Please return exactly the line that contains "This screenshot has" and every line after it, through the last line of the records below, with no pictures.

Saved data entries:
"""

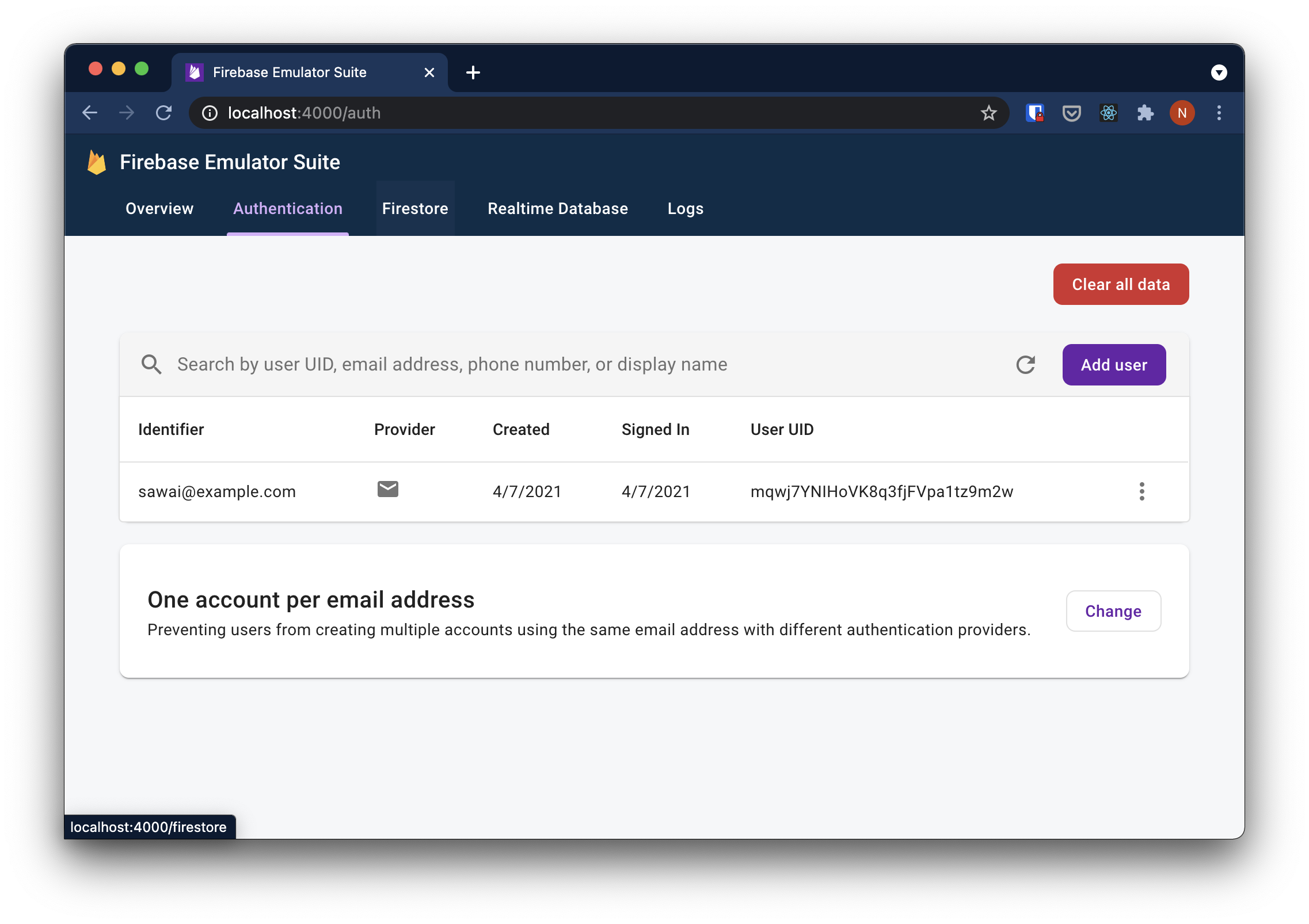Screen dimensions: 1309x924
Task: Click the Change button for email policy
Action: (1113, 611)
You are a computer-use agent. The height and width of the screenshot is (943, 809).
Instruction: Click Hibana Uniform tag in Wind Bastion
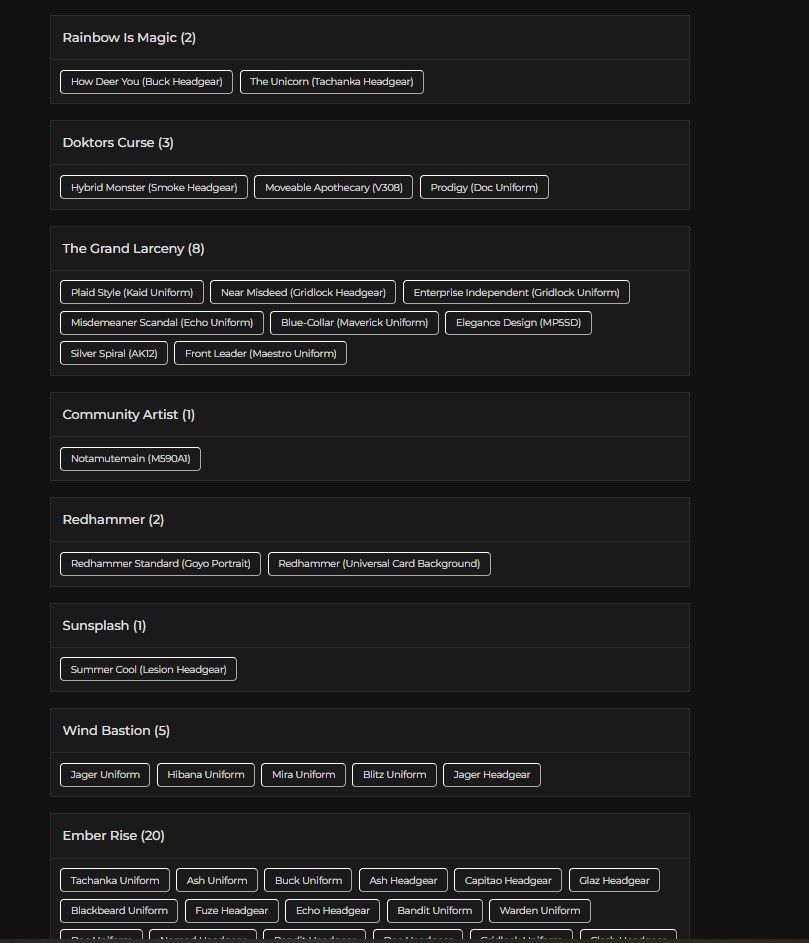(x=206, y=775)
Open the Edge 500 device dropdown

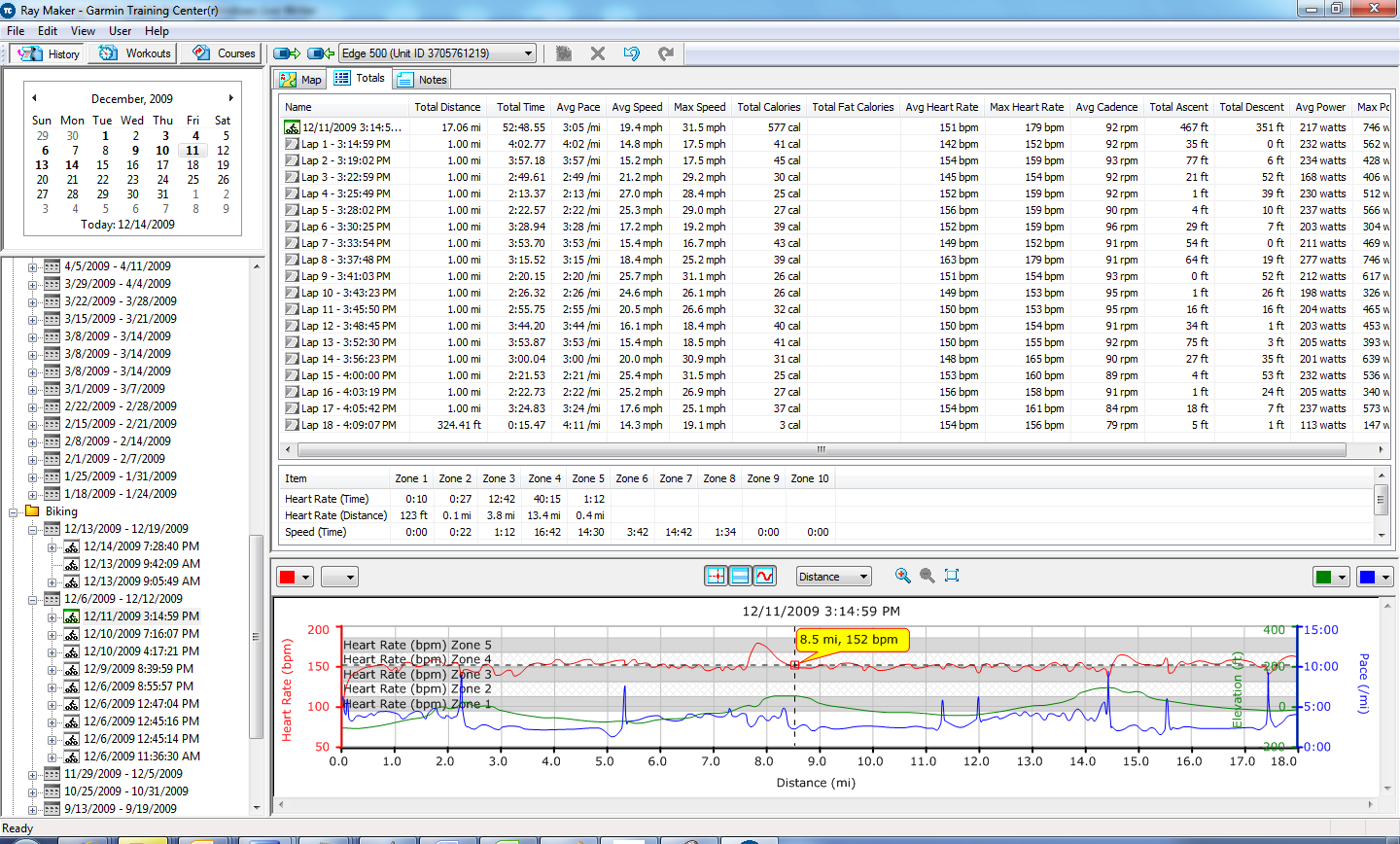[438, 53]
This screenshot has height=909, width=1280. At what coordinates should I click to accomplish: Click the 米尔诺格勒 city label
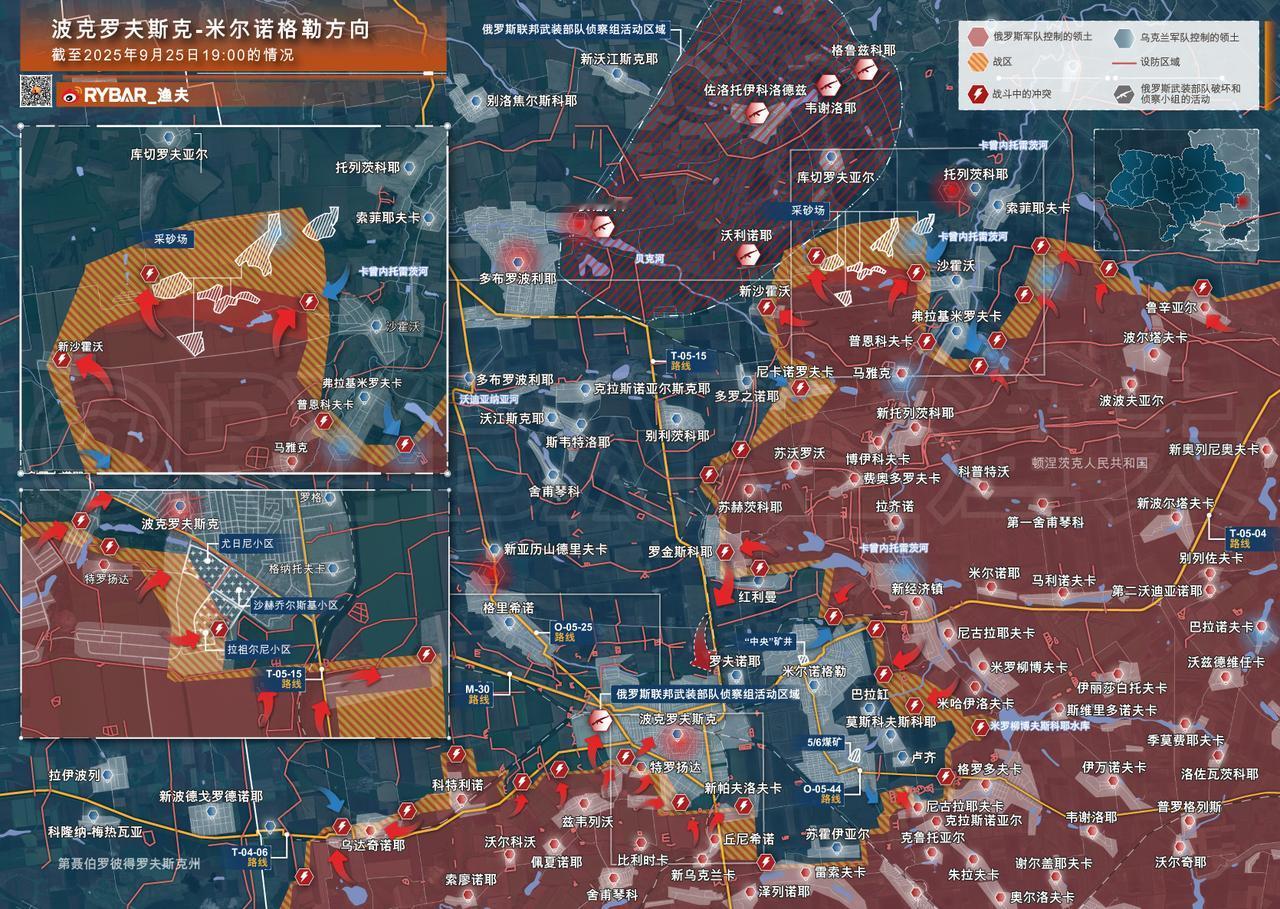(814, 671)
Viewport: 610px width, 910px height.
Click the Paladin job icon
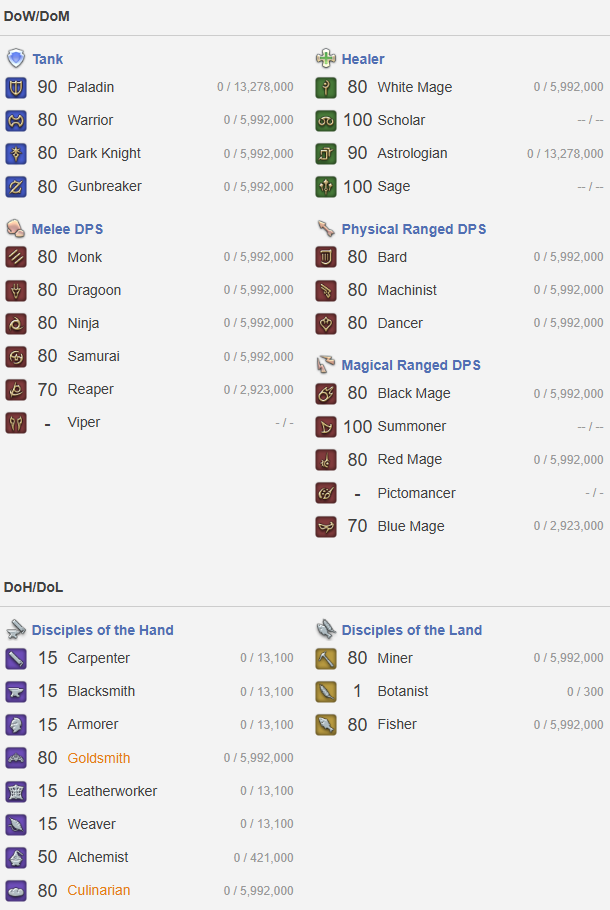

"""

THE ANSWER:
This screenshot has height=909, width=1280. At what coordinates should I click to accomplish: Click the 米尔诺格勒 city label
(814, 671)
Viewport: 610px width, 910px height.
Click the Paladin job icon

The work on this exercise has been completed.